The title of this article says it all. It’s not that we don’t know that we should exercise, so why do so many people just not do it? Maybe it’s that they just don’t fully understand all of the benefits. Well, in the article in August 2013 issue of Scientific American, they go over the numerous physiological benefits to exercise. This knowledge makes it much easier to get our bodies going. It’s not just about losing weight or breaking a sweat. There are actually significant changes that occur each time we exercise that help to boost our overall health. Even if you do exercise regularly it is great to understand the things that happen in your body while you are exercising.
The article speaks about the many benefits to the body with “sustained bouts of moderate to vigorous physical activity”. I think that it is fair to say that we all know that exercise always makes us feel better, but not many people really understand why that is. Our bodies thrive off motion, and pushing our bodies physically catalyzes many reactions that boost our health and simply make us work better. Here is a summary of the various systems they speak about in the article:
Nervous System: Exercise improves brain function. Aerobic training helps people’s brains function better in terms of organization, planning, and attention. So, even though you may be pushed for time, exercise will help make your time at work more productive.

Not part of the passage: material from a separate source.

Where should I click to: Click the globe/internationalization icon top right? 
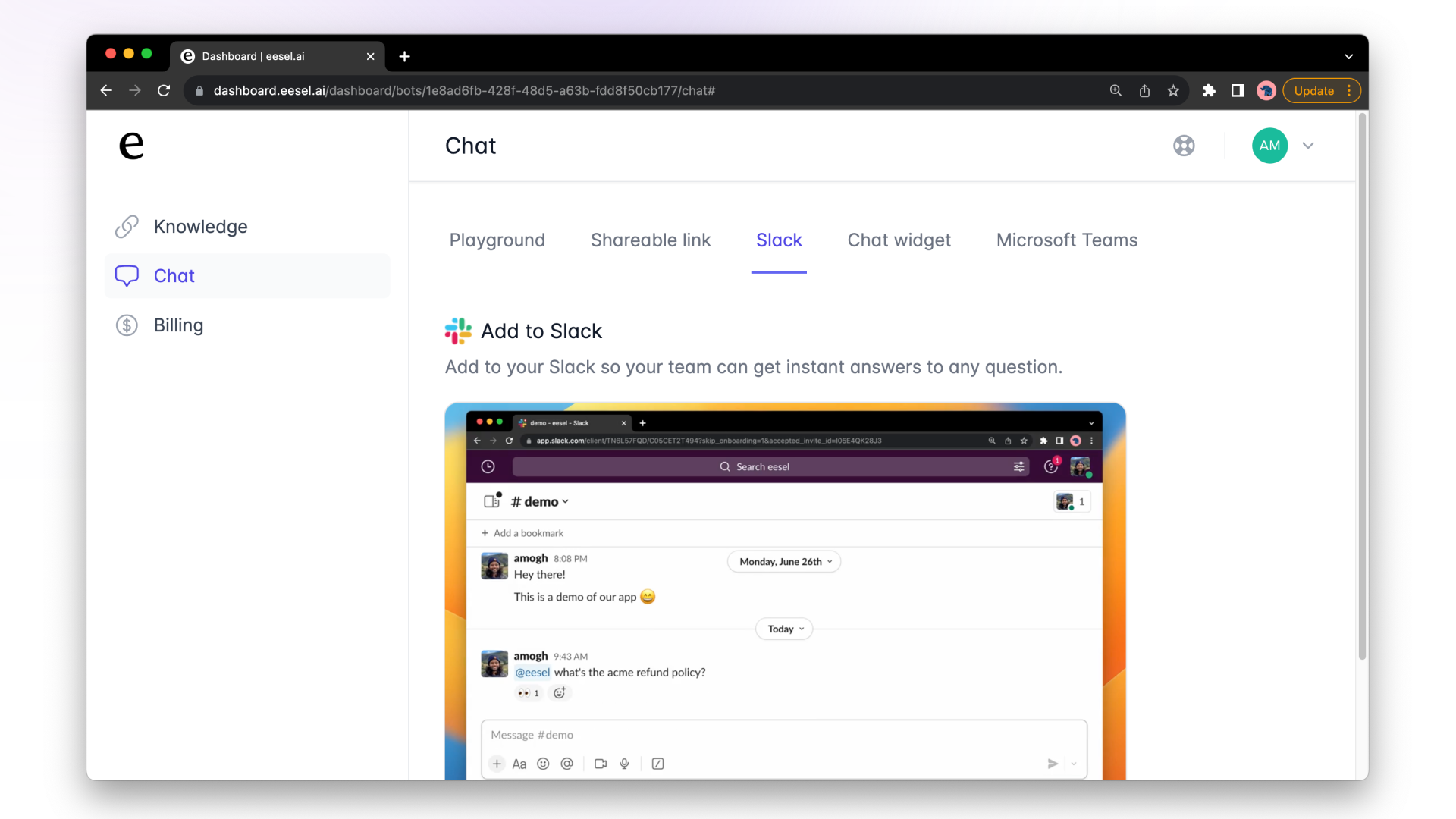pyautogui.click(x=1184, y=146)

Immune System: Regular physical activity helps to protect the body from inflammation and strengthen the immune system. However, going overboard can have the opposite effect and weaken the immune system. This reduces your body’s ability to fight off germs and sickness. So, more is not always better.
Endocrine System: This system is your hormone system. There are dozens of hormones in the body and they control a wide variety of crucial functions in the body. A couple of hormones that benefit from exercise are insulin and adiponectin. Both have a direct relationship to blood sugar control and fat in the human body. Improving the function of these hormones greatly reduces risk of diseases like type 2 diabetes and metabolic syndrome.
Musculoskeletal System: This is the obvious one. Exercise makes your fitter. Varied forms can help with things like muscles strength, muscular endurance, bone strength, and balance.
Genetics: You must remember that many genes need to be turned on or off by various processes in the body. Exercise does have an impact on gene expression. A wide range of cells in the body can have genes affected by exercise induced physiology.
Cancer: “Physical activity reduces the risk of breast, colorectal and other malignancies.”
So, the next time you think you are working out just to burn some calories and get your blood pumping, realize that there is an entire symphony of reactions going on in your body. All of which boost your health and make you feel better. Seems like a pretty good reason to keep doing it.